The primary goal of the PAT program is to provide useful information and guidance to parents as their child’s primary and most important teachers. Also, parent educators are to perform early screening to identify possible delays in a child’s development. DESE Early Childhood Development Act: Program Guidelines and Administrative Manual, 2008. The PAT program guidelines make it clear that it is the role of the parent educator to refer parents to local resources and organizations available in the community when service or assistance is needed beyond the scope of parent education and screening. As noted in the PAT Supervisor’s Manual and Program Administration Guide, “Parent educators are not expected to serve in the role of a counselor or social work.” The guidelines encourage parent educators to offer empathy to families, however stress that the parent educator must be clear about appropriate professional and personal boundaries. The guidelines provide that, “the parent educator needs to be aware that becoming involved in inappropriate ways with a parent may cause personal and professional boundaries to become unclear and may interfere with the parent educator’s judgment.” Supervisor’s Manual and Program Administration Guide. Accordingly, an occasional discussion with your PAT educators and director regarding the maintenance of proper boundaries with PAT families may be prudent and help prevent potential liability for the District should a situation arise regarding a parent educator’s involvement with a PAT family.

Further, it is key to ensure that all parent educators have received and are staying current with their PAT training as the district may only submit PAT services provided by a certified parent educator. DESE Early Childhood Development Act: Program Guidelines and Administrative Manual, 2008. Also, it is crucial to remind parent educators that although they may form a strong bond with the families they work with, parent educators are mandatory reporters of suspected child abuse under Missouri law. RSMo § 210.115. Accordingly, Missouri law and district board policies need to be followed when parent educators observe suspected abuse or neglect in the families they serve. Additionally, you should ensure that your district is following the record keeping requirements for screening and parent visits as set forth in the PAT guidelines. PAT programs receive funding from the state for parent visits and screening and therefore, it is crucial to ensure that DESE guidelines are followed regarding documentation for these visits. DESE’s PAT guidelines are available on the DESE website at http://dese.mo.gov/divimprove/fedprog/earlychild/ECDA/Index.htm.
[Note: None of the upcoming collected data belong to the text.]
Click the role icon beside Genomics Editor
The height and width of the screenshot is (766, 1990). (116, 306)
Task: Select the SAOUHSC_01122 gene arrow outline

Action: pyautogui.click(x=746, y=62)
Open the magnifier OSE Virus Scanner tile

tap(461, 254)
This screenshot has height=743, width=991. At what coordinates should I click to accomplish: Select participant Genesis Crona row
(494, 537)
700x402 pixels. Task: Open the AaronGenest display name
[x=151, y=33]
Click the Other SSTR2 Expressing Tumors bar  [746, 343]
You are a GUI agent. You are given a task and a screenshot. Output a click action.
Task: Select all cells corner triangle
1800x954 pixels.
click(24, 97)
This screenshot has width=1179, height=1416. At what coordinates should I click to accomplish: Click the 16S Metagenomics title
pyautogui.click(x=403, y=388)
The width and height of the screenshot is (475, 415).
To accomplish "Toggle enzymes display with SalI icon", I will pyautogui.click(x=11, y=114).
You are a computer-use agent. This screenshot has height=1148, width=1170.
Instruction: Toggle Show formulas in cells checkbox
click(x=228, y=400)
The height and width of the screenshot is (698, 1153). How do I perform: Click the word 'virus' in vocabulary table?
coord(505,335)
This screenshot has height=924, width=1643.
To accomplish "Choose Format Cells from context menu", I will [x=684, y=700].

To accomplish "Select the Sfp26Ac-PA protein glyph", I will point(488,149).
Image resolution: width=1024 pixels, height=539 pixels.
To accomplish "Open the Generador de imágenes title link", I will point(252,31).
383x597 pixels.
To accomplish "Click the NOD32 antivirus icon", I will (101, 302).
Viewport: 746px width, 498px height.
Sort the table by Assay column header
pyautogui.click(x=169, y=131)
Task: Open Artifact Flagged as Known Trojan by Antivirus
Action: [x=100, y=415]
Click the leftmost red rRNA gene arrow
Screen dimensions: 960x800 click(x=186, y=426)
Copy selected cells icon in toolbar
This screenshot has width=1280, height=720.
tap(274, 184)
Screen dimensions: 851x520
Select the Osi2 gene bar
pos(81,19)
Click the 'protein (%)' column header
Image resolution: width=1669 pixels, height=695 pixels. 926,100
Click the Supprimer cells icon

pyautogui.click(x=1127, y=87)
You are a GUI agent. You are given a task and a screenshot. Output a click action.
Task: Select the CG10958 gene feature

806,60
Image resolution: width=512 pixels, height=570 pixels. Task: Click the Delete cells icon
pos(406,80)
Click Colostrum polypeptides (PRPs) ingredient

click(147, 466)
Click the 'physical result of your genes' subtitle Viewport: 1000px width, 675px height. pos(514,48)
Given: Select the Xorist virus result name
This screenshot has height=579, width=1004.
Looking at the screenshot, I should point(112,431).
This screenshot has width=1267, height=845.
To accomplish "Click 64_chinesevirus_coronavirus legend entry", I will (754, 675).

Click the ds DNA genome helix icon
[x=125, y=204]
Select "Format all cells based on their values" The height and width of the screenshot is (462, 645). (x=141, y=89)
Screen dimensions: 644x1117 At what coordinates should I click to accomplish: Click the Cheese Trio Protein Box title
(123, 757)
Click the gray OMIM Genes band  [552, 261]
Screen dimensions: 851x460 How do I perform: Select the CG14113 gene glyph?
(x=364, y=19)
As the school year is now in full swing, it is time to have a discussion with your PAT educators and directors to remind them about their role in the community and the importance of staying within the guidelines of the PAT program. Maintaining the boundary between parent educators and the families they serve will enable the parent educators to focus on the services that they are there to provide and will preserve the trust in the community between the district and its families.